Pasaría mucho tiempo antes de que las soluciones menos draconianas ganaran la aceptación general. La flagelación no se abolió en el ejército de los Estados Unidos hasta 1861, y otros castigos corporales, como "montar el caballo de madera", sobrevivieron durante la Guerra Civil. El grado en que la justicia militar se equilibró entre el castigo y la corrección se ve en la forma en que Washington ocasionalmente usó su poder para conmutar una sentencia de muerte para hacer un punto con sus tropas.

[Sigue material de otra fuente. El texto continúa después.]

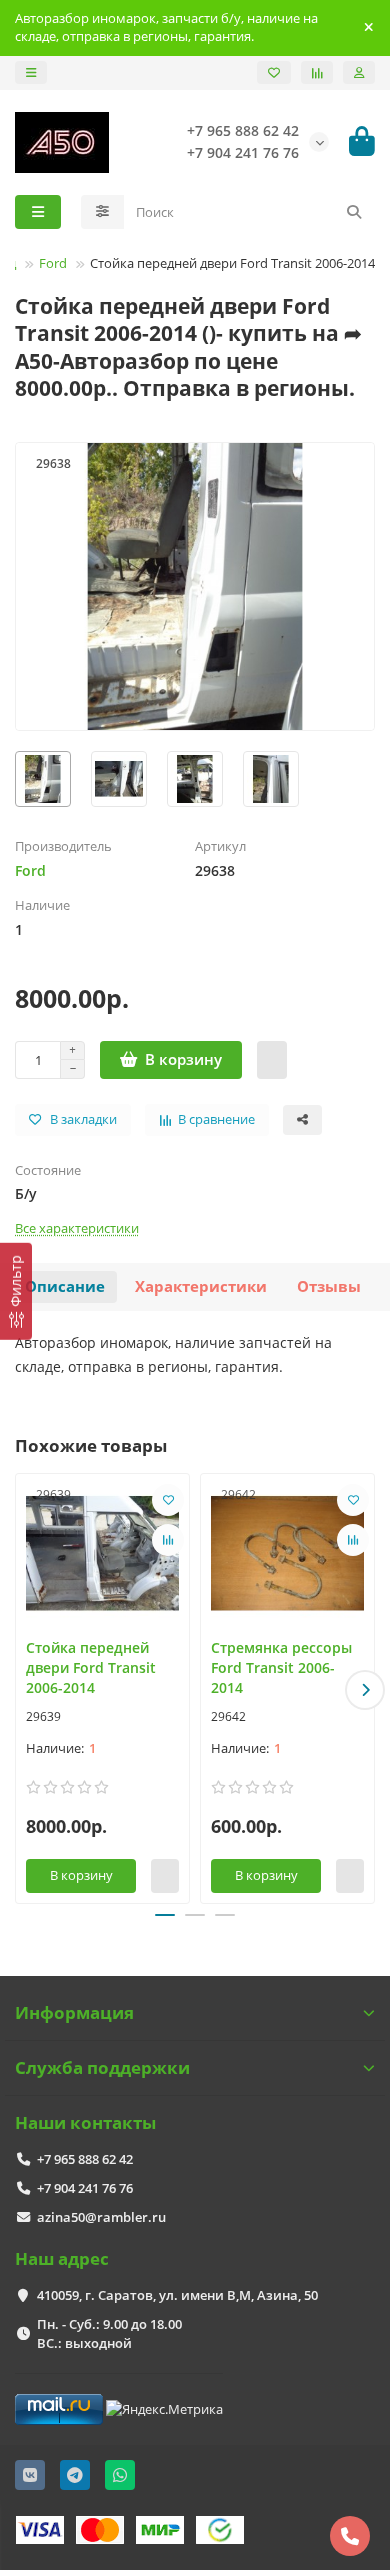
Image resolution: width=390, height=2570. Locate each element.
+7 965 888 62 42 (85, 2159)
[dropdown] (31, 72)
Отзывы (329, 1286)
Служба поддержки (102, 2067)
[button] (25, 1690)
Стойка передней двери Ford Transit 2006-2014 (91, 1667)
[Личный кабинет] (359, 72)
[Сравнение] (317, 72)
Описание (65, 1286)
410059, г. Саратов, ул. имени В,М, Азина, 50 (177, 2295)
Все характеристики (77, 1228)
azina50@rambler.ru (101, 2217)
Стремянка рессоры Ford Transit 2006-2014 (281, 1667)
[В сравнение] (168, 1540)
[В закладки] (168, 1500)
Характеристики (201, 1286)
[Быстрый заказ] (272, 1060)
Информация (74, 2012)
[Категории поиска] (102, 212)
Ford (53, 263)
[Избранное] (274, 72)
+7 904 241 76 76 (85, 2188)
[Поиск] (354, 212)
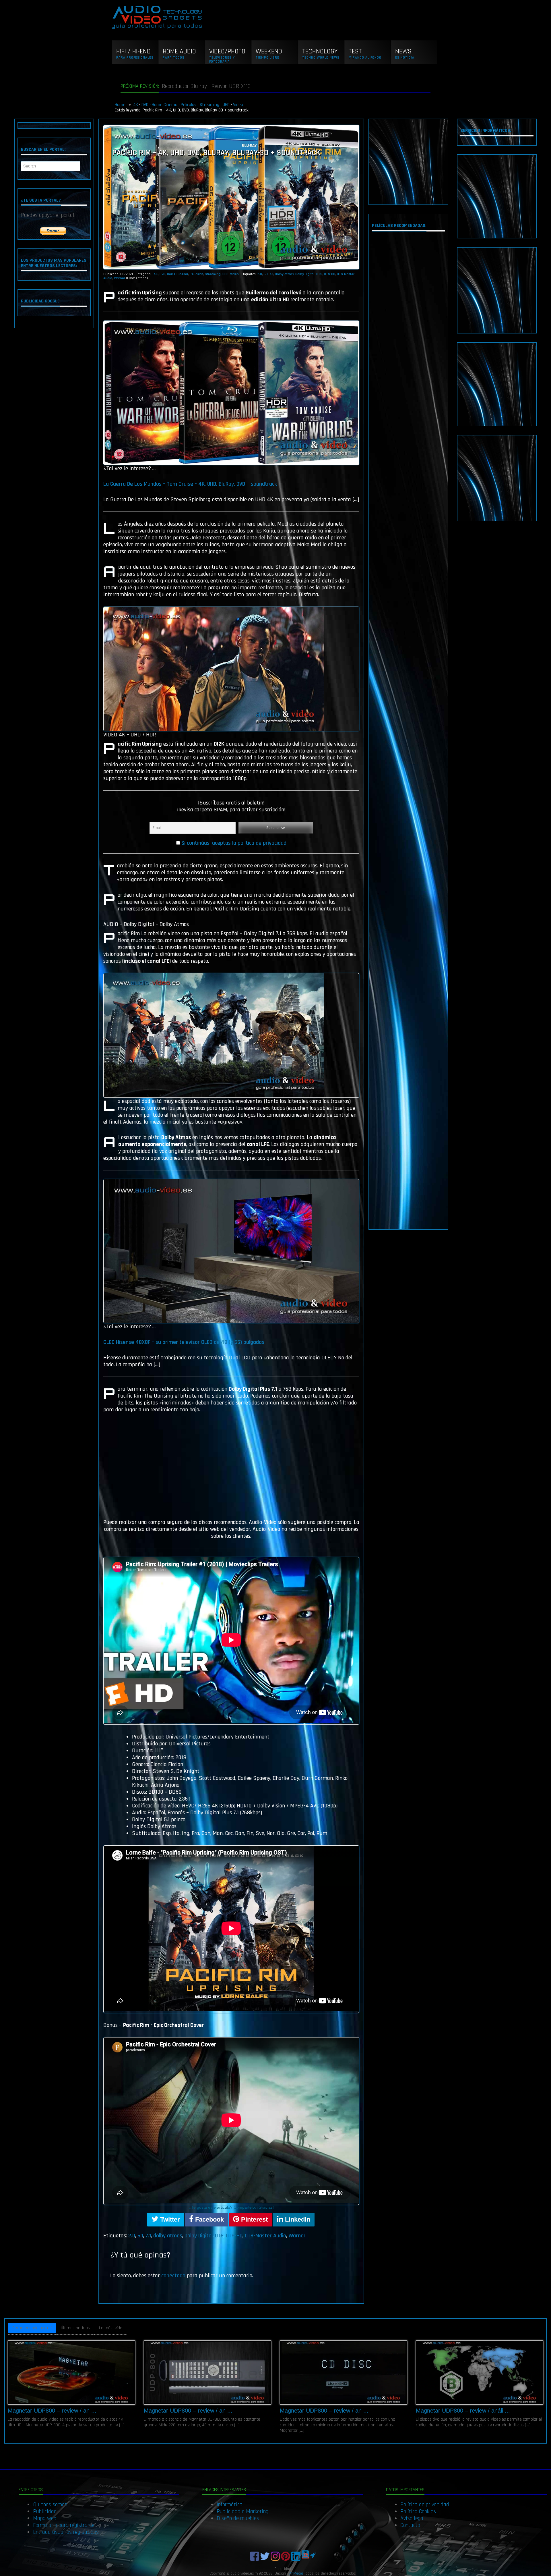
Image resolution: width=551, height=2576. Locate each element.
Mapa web (44, 2518)
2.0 (259, 274)
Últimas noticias (75, 2328)
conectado (173, 2275)
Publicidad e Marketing (242, 2511)
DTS (319, 274)
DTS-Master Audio (265, 2235)
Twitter (169, 2219)
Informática (229, 2504)
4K (135, 105)
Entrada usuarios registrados (66, 2532)
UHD (226, 105)
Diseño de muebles (238, 2518)
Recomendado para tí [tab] (32, 2328)
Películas (188, 105)
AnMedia (296, 2573)
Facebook (208, 2219)
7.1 (271, 274)
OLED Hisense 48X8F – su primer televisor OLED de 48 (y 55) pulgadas (183, 1342)
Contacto (410, 2525)
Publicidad (45, 2511)
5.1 (266, 274)
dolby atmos (284, 274)
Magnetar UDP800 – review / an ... (52, 2410)
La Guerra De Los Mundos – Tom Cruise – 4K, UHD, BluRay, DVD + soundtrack (190, 484)
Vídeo (238, 105)
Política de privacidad (424, 2504)
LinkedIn (296, 2219)
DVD (144, 105)
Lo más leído (110, 2328)
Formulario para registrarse (63, 2525)
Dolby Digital (305, 274)
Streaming (209, 105)
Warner (119, 278)
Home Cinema (164, 105)
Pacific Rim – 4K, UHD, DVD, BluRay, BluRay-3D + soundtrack (216, 153)
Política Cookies (418, 2511)
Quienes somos (50, 2504)
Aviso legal (412, 2518)
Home (121, 105)
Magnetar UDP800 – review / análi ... (463, 2410)
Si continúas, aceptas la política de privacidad (233, 843)
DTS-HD (329, 274)
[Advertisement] (408, 162)
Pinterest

Los soldados se alinearían en formación en tres lados de una plaza, reunidos para presenciar la ejecución de los criminales serios (desertores, asesinos, amotinados) que estaban sentados o de pie en el cuarto lado, cuando llegaba la noticia de que el comandante en jefe había indultado. uno o más de los malhechores, quizás porque eran soldados jóvenes descarriados por sus mayores más culpables. Se llevaría a cabo una o más ejecuciones de aquellos considerados criminales empedernidos, y los sobrevivientes conmutados, pero azotados, servirían como recordatorios vivientes de que se impondría la disciplina.